▶ _Material for the task_
....................
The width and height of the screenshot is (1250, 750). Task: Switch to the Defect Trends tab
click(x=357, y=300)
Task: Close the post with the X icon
....................
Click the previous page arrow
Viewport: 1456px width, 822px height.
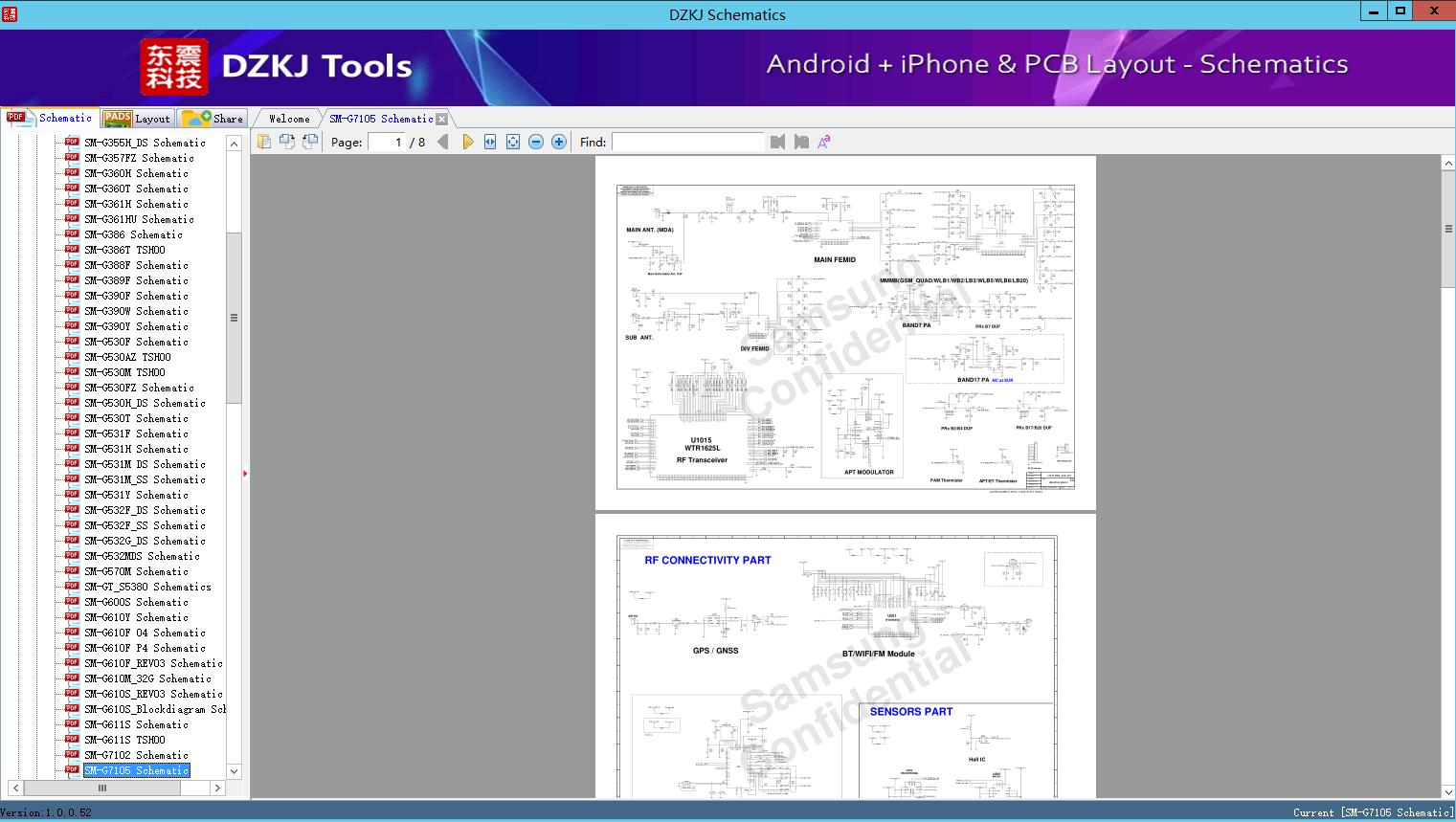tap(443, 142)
....................
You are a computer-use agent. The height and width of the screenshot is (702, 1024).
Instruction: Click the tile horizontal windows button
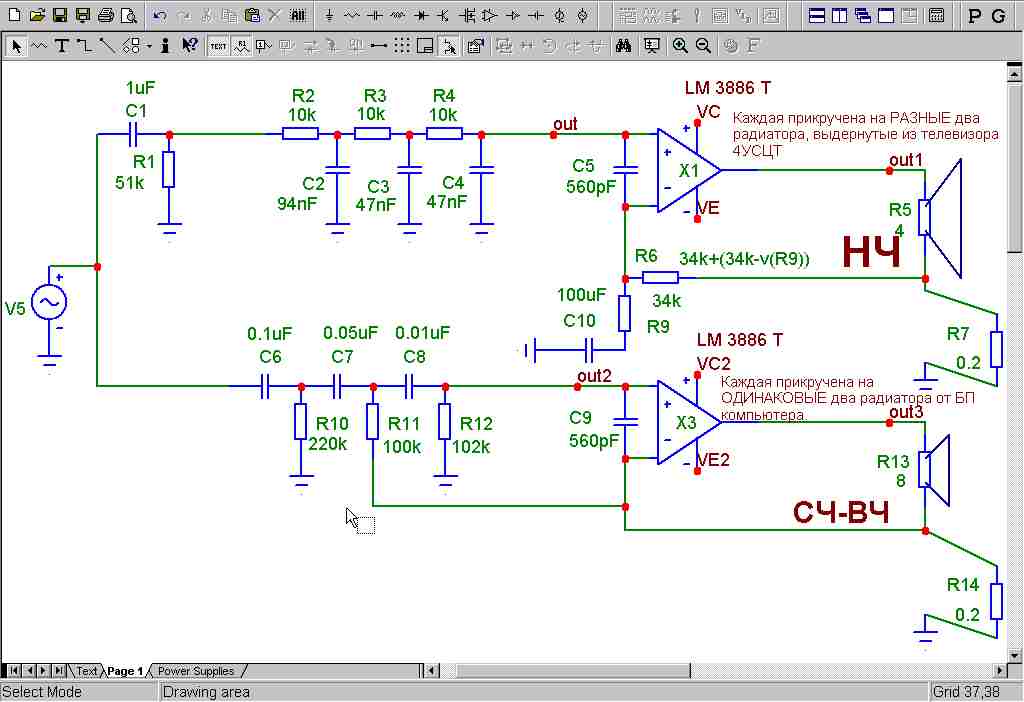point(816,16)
....................
Above are the records; from them, give again exactly the lines from the one containing "The width and" to the one containing "Task: Close the post with the X icon", both lines included, and nothing more.

The width and height of the screenshot is (1250, 750). Task: Switch to the Defect Trends tab
click(x=357, y=300)
Task: Close the post with the X icon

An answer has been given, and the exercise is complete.